The CASCOM G-8 team is among the leaders in U.S. Army Training and Doctrine Command, with over 60 percent of those required having achieved FM Certification, said Don Hall, Director of CASCOM G-8.

“This will remain a priority for us as it helps our great FM professionals support the CASCOM mission more effectively,” Hall said. The certification provides appropriate training and development in key areas such as audit readiness, fiscal law, ethics and decision support. But it doesn’t end with the initial certification, Hall said.

“FM professionals will be required to complete continuing education each year to keep their knowledge relevant and current.”

Now more than ever the department needs a well-trained financial workforce to solve constant budget challenges and to be a key enabler for achieving auditable financial statements, according to the FM Certification Website.

DOD FM Certification was developed in 2011, and codified in the 2012 National Defense Authorization Act, to provide an Enterprise-wide framework to guide the professional development of the DOD’s 54,000-strong financial management workforce. The FM and leadership competencies required by the program ensure the financial management workforce is prepared to meet both current and future challenges. The program is based on courses and experience.

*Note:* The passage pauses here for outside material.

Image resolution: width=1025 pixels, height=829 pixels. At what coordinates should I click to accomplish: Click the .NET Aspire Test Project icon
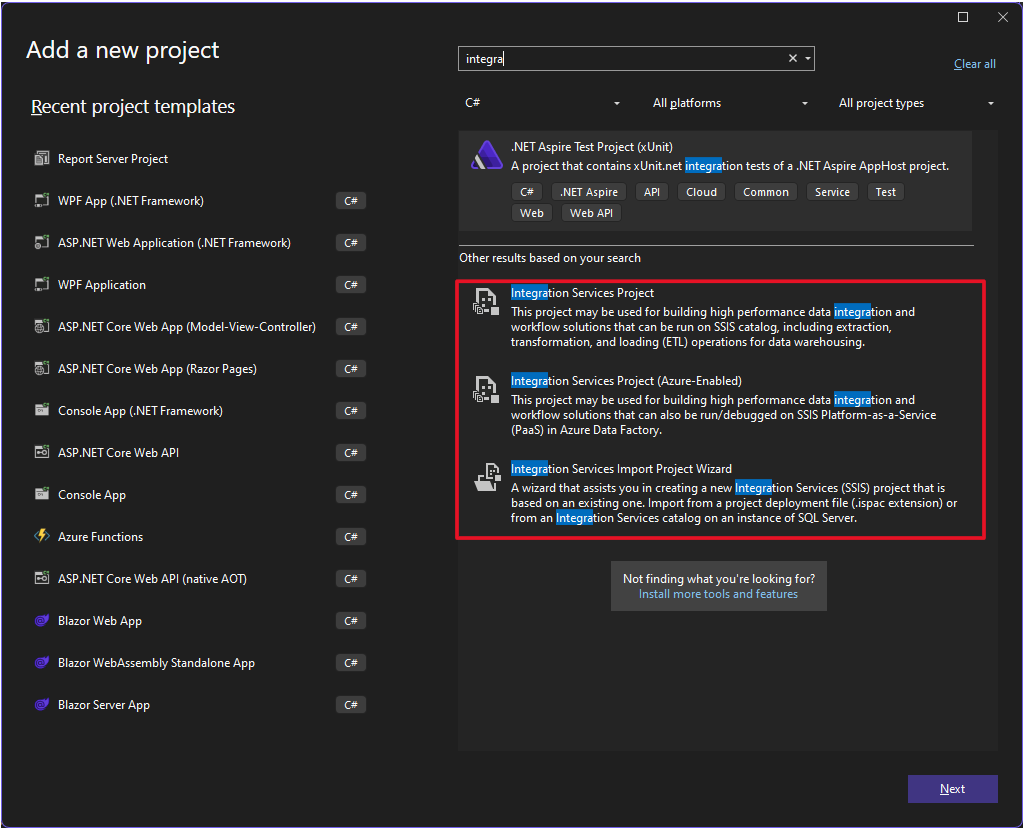tap(487, 156)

By signing the 2012 NDAA, it signified “the president wanted everyone who touches government funds to be certified,” said Sophia Coward, budget analyst for Headquarters CASCOM branch who earned her certification June 26, 2015. This not only includes budget analysts, but also program management, management and manpower and managerial accounting specialists.

To earn the certification, military and civilian financial managers must complete several courses and gain experience in a financial management career field with the DOD to attain proficiency in the competencies required at an individual’s assigned level. Certain positions within the Department of the Army require the incumbent to obtain certification under the DOD FM Certification Program as a condition of employment. If selected for one of these positions, one must obtain certification within two years of entry into the position, according to the program policy.

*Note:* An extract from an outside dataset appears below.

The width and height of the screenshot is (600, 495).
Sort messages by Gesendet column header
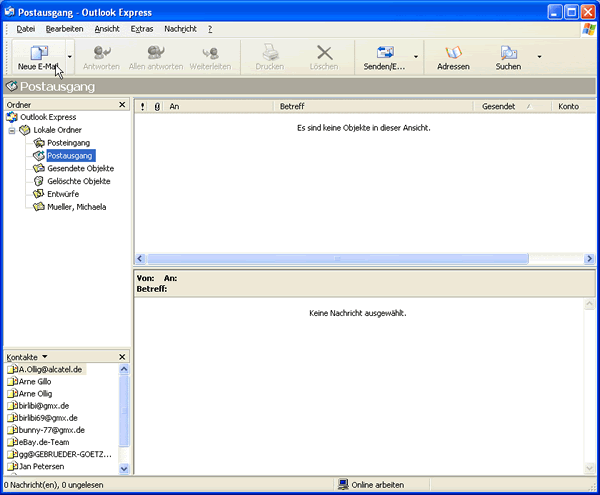(500, 106)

“While we continued to perform our regular jobs, our supervisors allowed us a couple hours each week to work on the certification courses,” Coward said. With 71 course hours required for her Level II certification, that’s the equivalent of taking nearly a full load of courses toward a master’s degree for two years.

During Dyson’s Jan. 8 visit, she also led a brief professional development session with the CASCOM G8 staff to promote other Career Program 11, Comptroller, long-term training programs like the Defense Comptrollership Program and the Academic Degree Training program. Dyson stressed the importance of continued professional development and linked the DOD FM Certification program’s requirement for continued education to these training opportunities. She also highlighted the importance of the TRIAD Performance Plan, which focuses on sleep, activity, and nutrition – the key aspects that influence overall health.

“The Army needs healthy, resilient and highly-trained professional financial managers in order to increase Army readiness and fiscal responsibility,” Dyson said.